Molecule Attention Transformer
This addresses the problem of enabling widespread deep learning use in drug discovery by providing a versatile architecture for molecule prediction tasks, though it appears incremental as it builds on existing Transformer methods.
The paper tackles the challenge of designing a single neural network architecture for diverse molecule property prediction tasks by proposing the Molecule Attention Transformer (MAT), which augments Transformer attention with inter-atomic distances and molecular graph structure, achieving competitive performance and state-of-the-art results with simple self-supervised pretraining.

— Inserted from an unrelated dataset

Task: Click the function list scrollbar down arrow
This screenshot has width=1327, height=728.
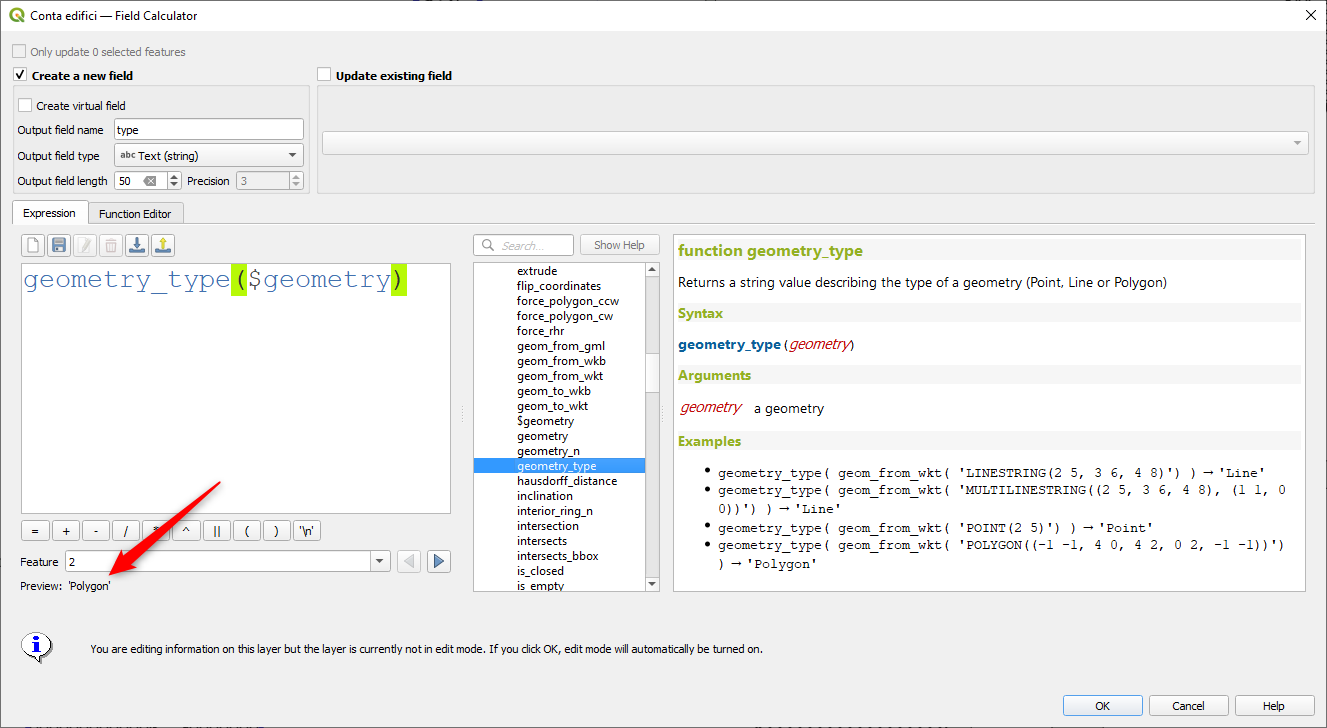Action: (x=652, y=584)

Designing a single neural network architecture that performs competitively across a range of molecule property prediction tasks remains largely an open challenge, and its solution may unlock a widespread use of deep learning in the drug discovery industry. To move towards this goal, we propose Molecule Attention Transformer (MAT). Our key innovation is to augment the attention mechanism in Transformer using inter-atomic distances and the molecular graph structure. Experiments show that MAT performs competitively on a diverse set of molecular prediction tasks. Most importantly, with a simple self-supervised pretraining, MAT requires tuning of only a few hyperparameter values to achieve state-of-the-art performance on downstream tasks. Finally, we show that attention weights learned by MAT are interpretable from the chemical point of view.